[Opening Dataset records section]

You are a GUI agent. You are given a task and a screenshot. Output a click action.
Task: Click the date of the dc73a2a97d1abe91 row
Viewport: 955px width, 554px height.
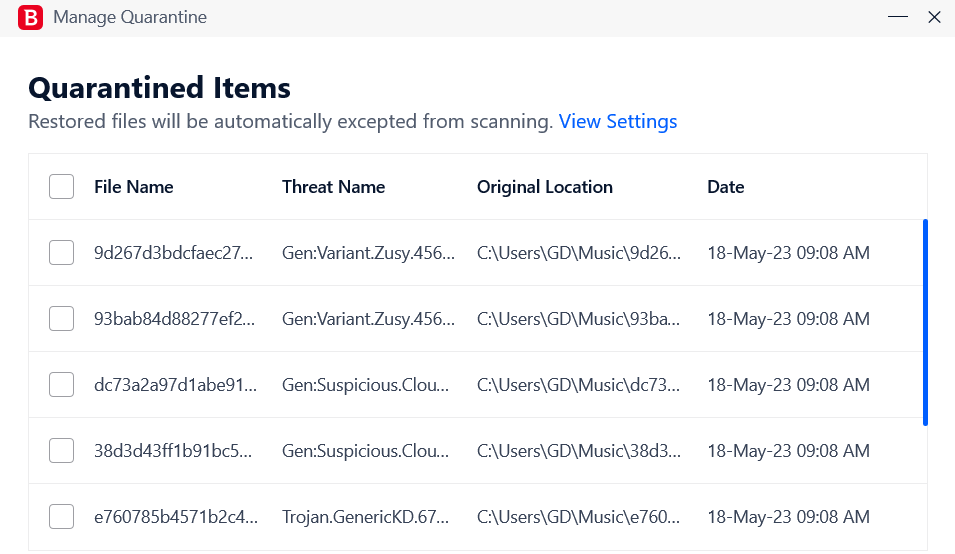click(x=788, y=385)
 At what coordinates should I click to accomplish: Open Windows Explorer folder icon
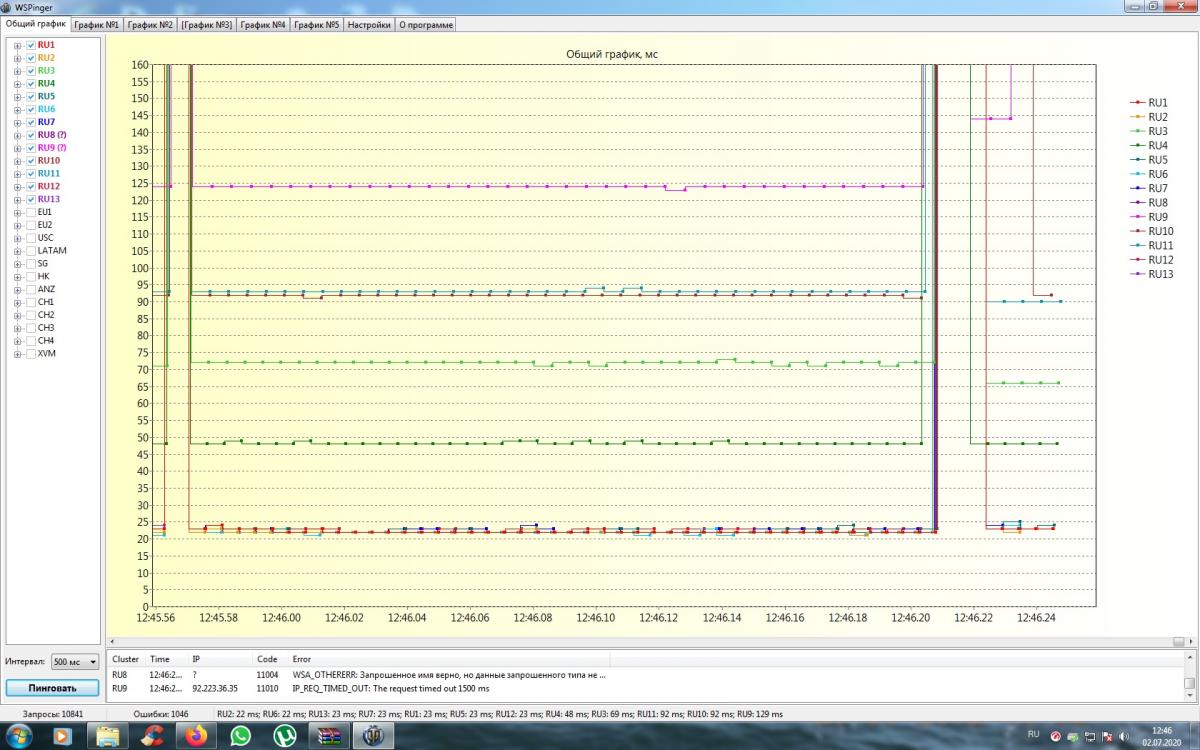[107, 736]

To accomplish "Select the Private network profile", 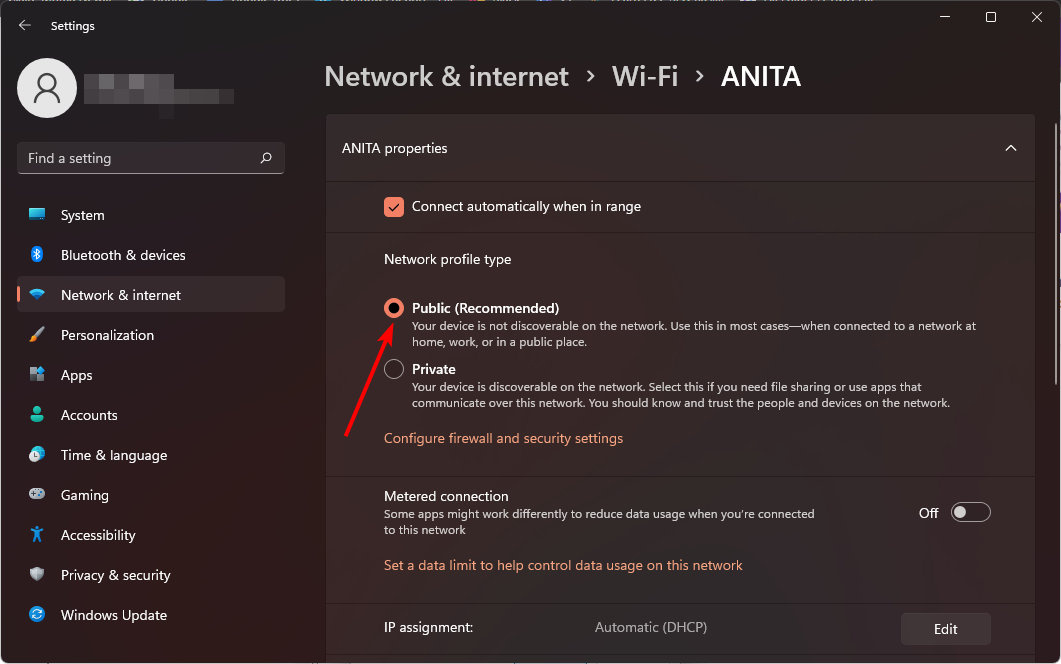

[Closing Dataset records section]

### Work task:
Pictures don't belong in the copy. Transcribe every record exactly as it appears.

### Expected output:
You are a GUI agent. You are given a task and a screenshot. Output a click action.
Task: Click the date of the dc73a2a97d1abe91 row
Viewport: 955px width, 554px height.
click(x=788, y=385)
 At what coordinates should I click to accomplish: Open Windows Explorer folder icon
[107, 736]

To accomplish "Select the Private network profile", 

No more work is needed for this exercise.